Twenty teams compete. The championship has a back-door format for the first two rounds before proceeding to a knock-out format. Generally, any team to lose two matches will be knocked out of the championship.

Corofin were the defending champions after they defeated Salthill/Knocknacarra in the previous year's final.

This was Monivea-Abbey's return the senior grade.

Team Changes
The following teams have changed division since the 2016 championship season.

To S.F.C.
Promoted from 2016 Galway Intermediate Football Championship
 Monivea-Abbey  -  (Intermediate Champions)

From S.F.C.
Relegated to 2018 Galway Intermediate Football Championship
 Cárna-Caiseal

Rounds 1 to 3

Round 1 
All 20 teams enter the competition in this round. The 10 winners progress to Round 2A while the 10 losers progress to Round 2B.

Round 2

Round 2A
The 10 winners from Round 1 enter this round. The 5 winners will enter the draw for the Preliminary Quarter Finals while the 5 losers will play in Round 3.

Round 2B
The 10 losers from Round 1 enter this round. The 5 winners will go into the Round 3 while the 5 losers will enter the Relegation Playoffs.

Round 3

The 5 losers from Round 2A enter this round and they play the 5 winners from Round 2B. The 5 winners will go into the draw for the Preliminary Quarter-Finals while the 5 losers will enter the Relegation Playoffs.

Knockout stage

Preliminary Quarter-Finals

The 5 Round 2A winners and the 5 Round 3 winners are entered into a draw to choose 4 teams to play in this round. The 2 winners (along with the 6 teams who receive byes) will proceed to the quarter-finals.

Quarter-finals

The 2 winners from the Preliminary Quarter-Finals (along with the 6 teams who received byes) enter the quarter-finals.

Semi-finals

Final

Last Ten

Relegation Playoffs
The 5 Round 2B losers and 5 Round 3 losers enter the Relegation Playoff.

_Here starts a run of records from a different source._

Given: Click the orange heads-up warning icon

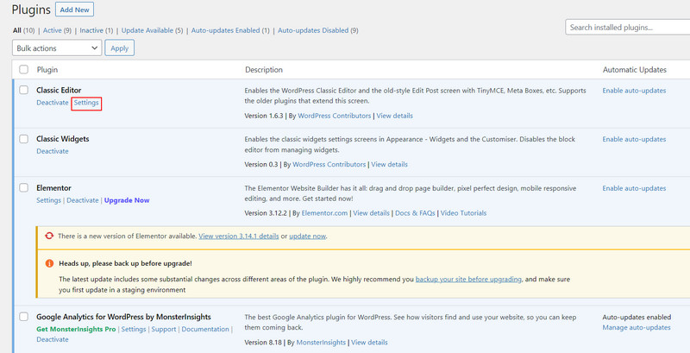Looking at the screenshot, I should (50, 263).
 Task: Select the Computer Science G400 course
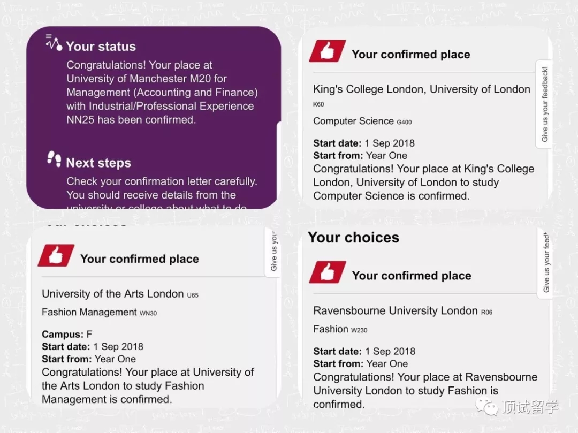coord(362,121)
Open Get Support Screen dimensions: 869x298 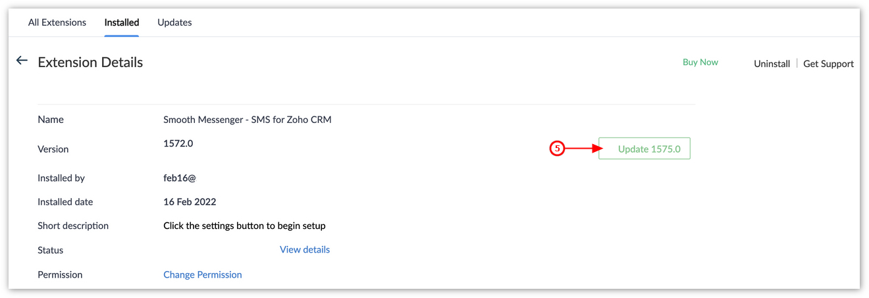[x=828, y=64]
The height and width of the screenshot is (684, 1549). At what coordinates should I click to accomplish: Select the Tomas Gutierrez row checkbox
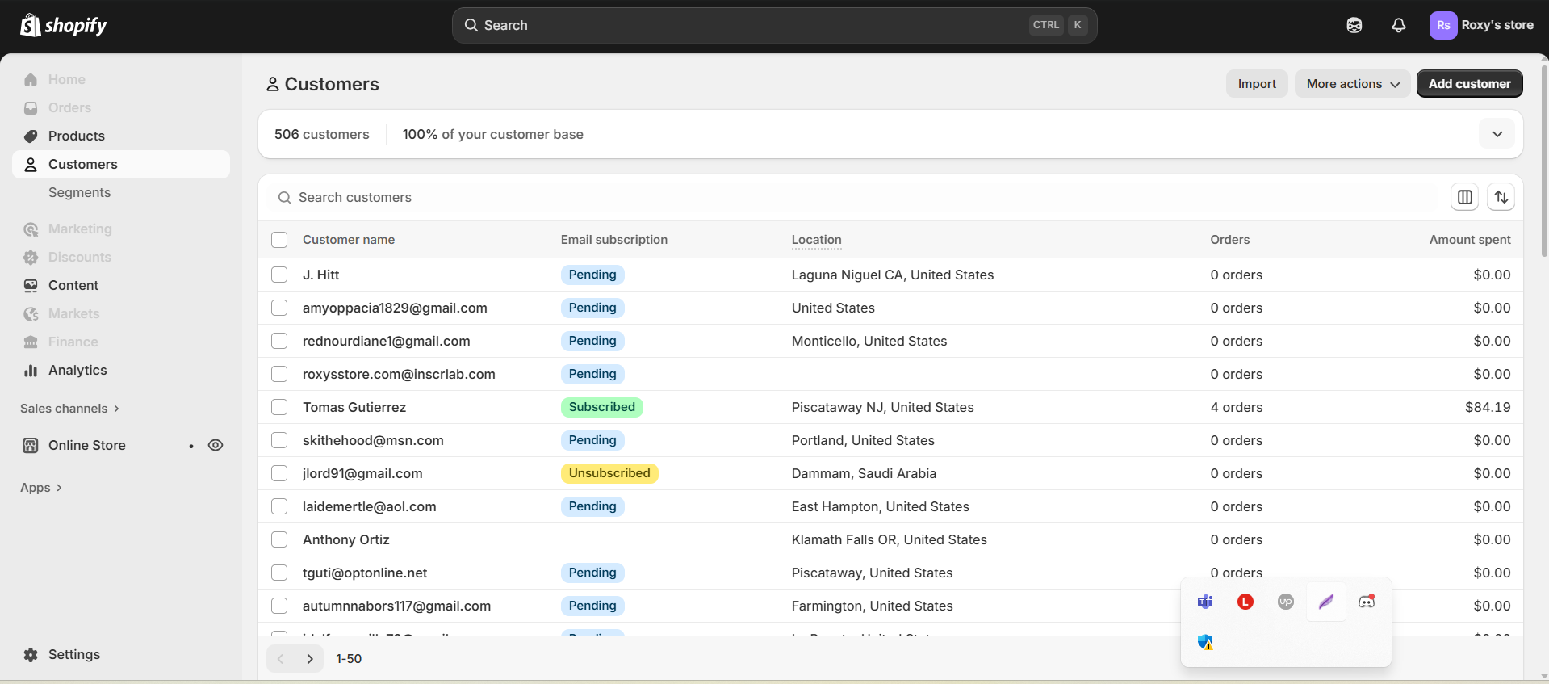pos(279,407)
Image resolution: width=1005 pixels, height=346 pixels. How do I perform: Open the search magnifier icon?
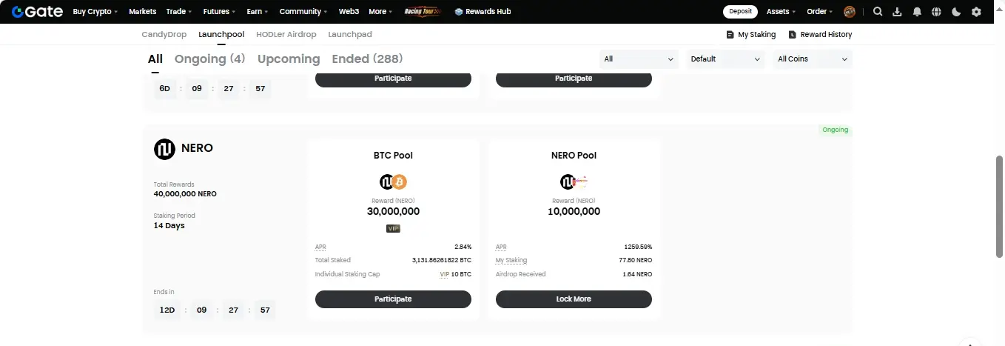coord(878,12)
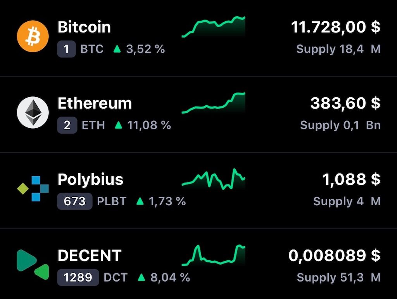
Task: Tap the orange Bitcoin logo icon
Action: pos(33,36)
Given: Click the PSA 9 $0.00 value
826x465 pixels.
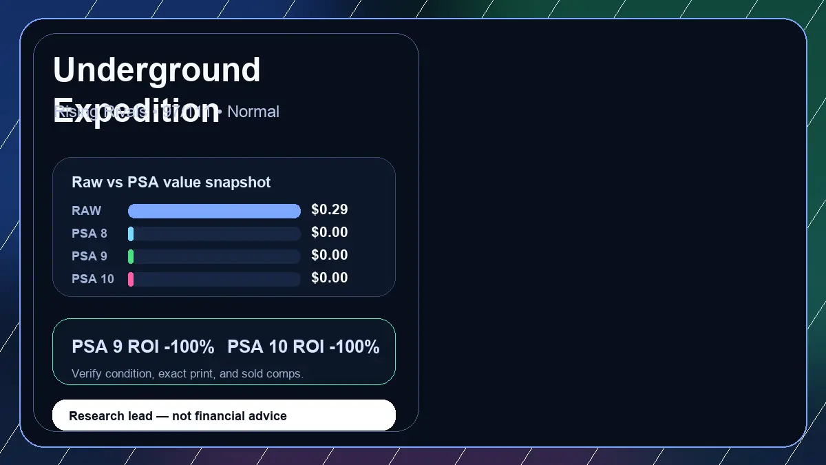Looking at the screenshot, I should 330,256.
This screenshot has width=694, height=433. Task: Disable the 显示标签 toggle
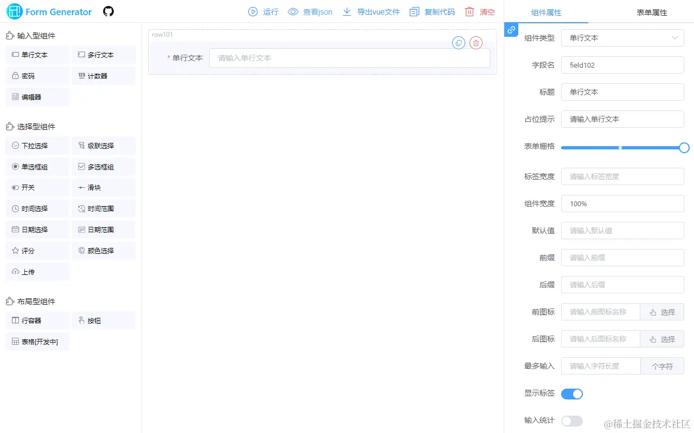point(572,393)
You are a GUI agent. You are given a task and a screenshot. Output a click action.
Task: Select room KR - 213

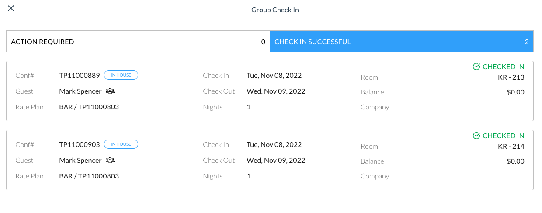[511, 77]
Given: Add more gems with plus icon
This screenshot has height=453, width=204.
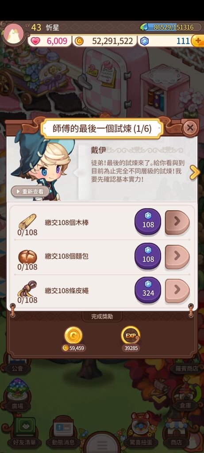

Relegation preliminary round
A draw was conducted and 4 teams were chosen to play in the Relegation Preliminary Round. The 2 winners earn their place in the S.F.C. for 2017 while the losers enter the Relegation Quarter-Finals along with the 6 clubs who received byes.

Relegation Quarter-Finals
The 2 Relegation Preliminary Round losers enter the Relegation Quarter-Finals along with the 6 clubs who received byes. The 4 winners will earn their place in the 2017 S.F.C. while the 4 losers will enter the Relegation Semi-Finals.

Relegation Semi-Finals

The 4 Relegation Quarter-Final losers play against each other in this round. The 2 winners will earn their place in the 2017 S.F.C. while the 2 losers will enter the Relegation Final.

Relegation Final
The winner will earn their place in the 2017 S.F.C. while the  loser will be relegated to the Intermediate grade.